BACKGROUND AND PURPOSE:
Finneran et. al. (American Journal of Perinatology, 2017) assessed the impact of substituting a single dose of azithromycin in place of the standard erythromycin regimen used to prolong pregnancy in preterm PROM (PPROM)
METHODS:
Retrospective cohort study of 162 women with PPROM between 22 and 33 6/7 weeks
Subjects were categorized as:
Received standard antibiotic regimen (7 days of erythromycin and ampicillin/amoxicillin)
Received a single oral dose of azithromycin substituted for erythromycin in this regimen
Primary outcome
latency from PPROM to delivery defined as the time of first antibiotic administration to delivery
Secondary outcomes included
rates of cesarean delivery, intrauterine infection (chorioamnionitis or funisitis), Apgar scores, positive neonatal blood cultures, respiratory distress syndrome, necrotizing enterocolitis, and neonatal death
RESULTS:
Tocolytic therapy was more frequent in the azithromycin group compared with erythromycin group (33.3 vs. 16.7%, P = 0.01); otherwise, there were no differences in baseline characteristics
Tocolytic exposure was included in multivariate analysis
When comparing erythromycin to azithromycin
There was no difference median latency from PPROM to delivery (6.37 days vs 5.86 days, P = 0.67)

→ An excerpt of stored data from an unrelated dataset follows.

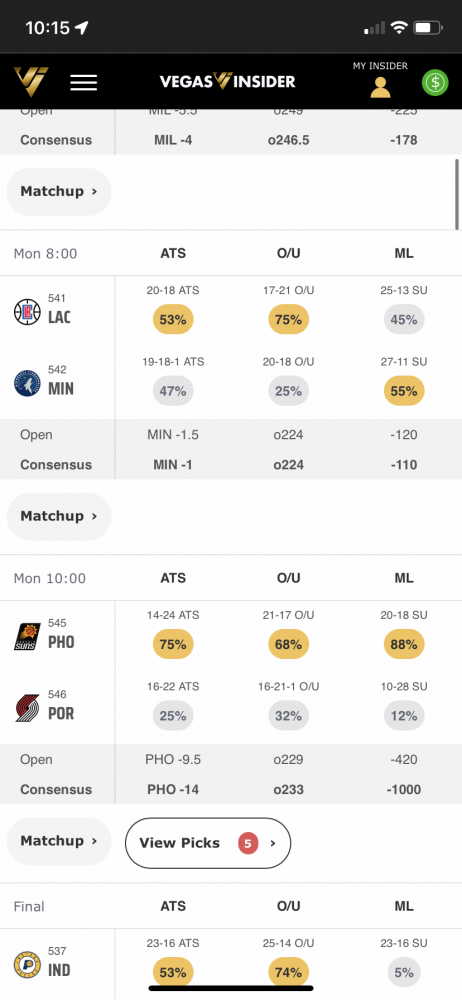Viewport: 462px width, 1000px height.
Task: Open Matchup above the Mon 8:00 game
Action: [59, 191]
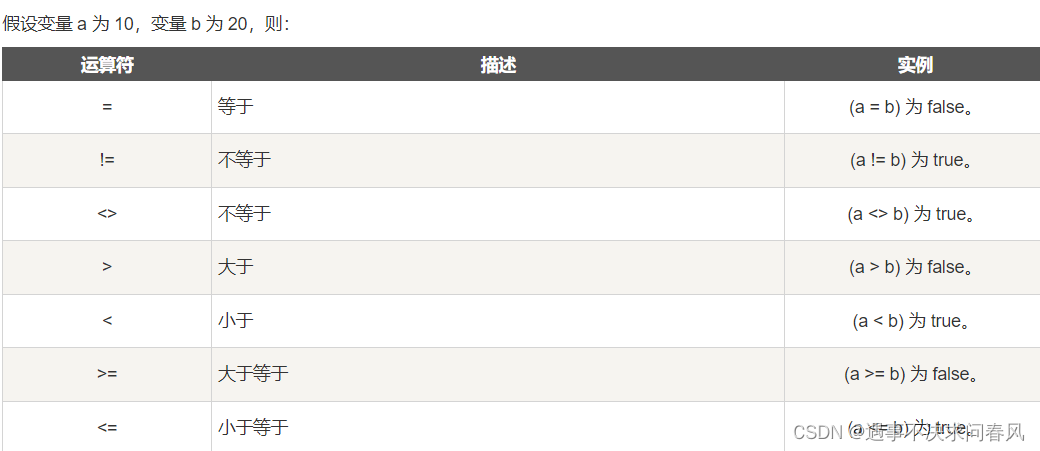Screen dimensions: 1040x451
Task: Click the 运算符 column header
Action: tap(107, 64)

There was a higher rate of cesarean delivery (48.8 vs. 29.5%, P = 0.01)
There was an increased risk of neonatal sepsis (4.1 vs. 13.6%, P = 0.05)
Based on pathogens, unlikely to be related to antibiotic exposure
CONCLUSION:
There was no difference in latency when azithromycin was substituted for erythromycin
Ease of single dose regimen and cost effectiveness may make azithromycin a good alternative to erythromycin in PPROM
This study by Lorthe et al. (AJOG, 2017) explores if tocolytic therapy following preterm PROM (PPROM) is associated with improved neonatal or obstetric outcomes.
METHODS:
Multi-center, prospective, population-based cohort study
RESULTS:
803 women with PPROM at 24-32 weeks’ gestation and singleton pregnancies were included in the study. 73.45% patients received tocolysis. There was no difference in neonatal survival without severe morbidity between women who received tocolysis and those who did not (86.7% vs. 83.9% respectively). When adjusting for confounders, primarily bias due to indication for treatment, tocolysis was not associated with increase survival without severe morbidity (odds ratio, 1.01 [95% CI 0.94-1.09]), latency of ≥48 hours to delivery (1.03 [95% CI 0.95-1.11]), or histological chorioamnionitis (1.03 [95% CI 0.92-1.17]). The choice of tocolytic medication (oxytocin receptor antagonists or calcium-channel blockers) had no impact on outcomes. The authors conclude that at present, there does not appear to be any clinical benefit for the use of tocolytic drugs in the setting of PPROM.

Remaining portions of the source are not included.